Et une grande blonde m'a dit : "quelqu'un a mangé dans mon bol"
- Are you eating in your plate ? - Hum, no. Oh, my God, it is yours. I'm sorry, I'm so confused.
J'étais en train de terminer ma soupe dans la cuisine d'étage quand une grande blonde est entrée, en deux fois. Tout d'abord, pour prendre deux verres, deux assiettes, et retourner dans sa chambre, située en face de la mienne. Puis, la deuxième fois, pour enquêter sur mon utilisation pirate de sa vaisselle.
- Vous comprenez, chacun doit apporter ses propres affaires, ses assiettes, ses couverts. Seul le micro-onde et l'un des deux réfrigérateurs sont à la communauté. Chaque personne possède son placard, qu'il peut fermer à clé, pour conserver sa nourriture personnelle. - Je suis désolé, je viens d'arriver, et avec toutes ces inscriptions en allemand. Vous en avez besoin tout de suite ? Je vais vous laver cela à l'instant. - J'espère bien. L'autre jour, quelqu'un s'est servi de nos planches à découper, et les a rangées sales.
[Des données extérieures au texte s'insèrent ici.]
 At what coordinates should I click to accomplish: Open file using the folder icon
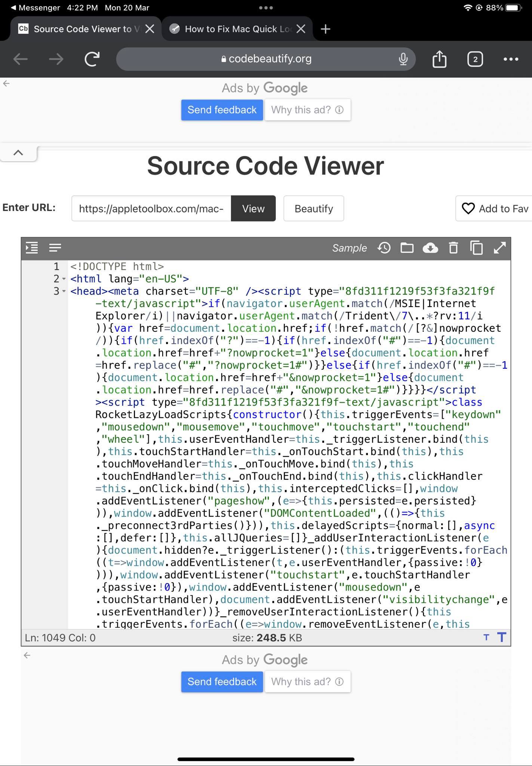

Elle sort, et j'attaque directement la vaisselle, sans même oser utiliser en plus une cuillère pour mon yaourt nature non sucré. Moi qui avait déjà longuement hésité avant de m'installer dans la cuisine d'étage ce soir, n'ayant pas vraiment le courage de lancer une possible conversation, souhaitant profiter d'un calme solitaire après une journée remplie à l'université. Mais comment éviter cette cuisine communautaire, quand il n'a pas été possible de trouver assiettes et couverts dans les supermarchés les plus proches de ce logement ?
Je frotte au mieux cette vaisselle violée, l'essuie consciencieusement avec les vagues torchons que j'ai déniché ce soir, tenant en fait plutôt de l'essuie-tout pouvant s'utiliser une douzaine de fois. Et aussitôt, je rentre en vitesse dans mon appartement, glisse le yaourt non consommé dans mon réfrigérateur au bloc de glace massif et non dégivré, puis croque une petite pomme assis à mon bureau.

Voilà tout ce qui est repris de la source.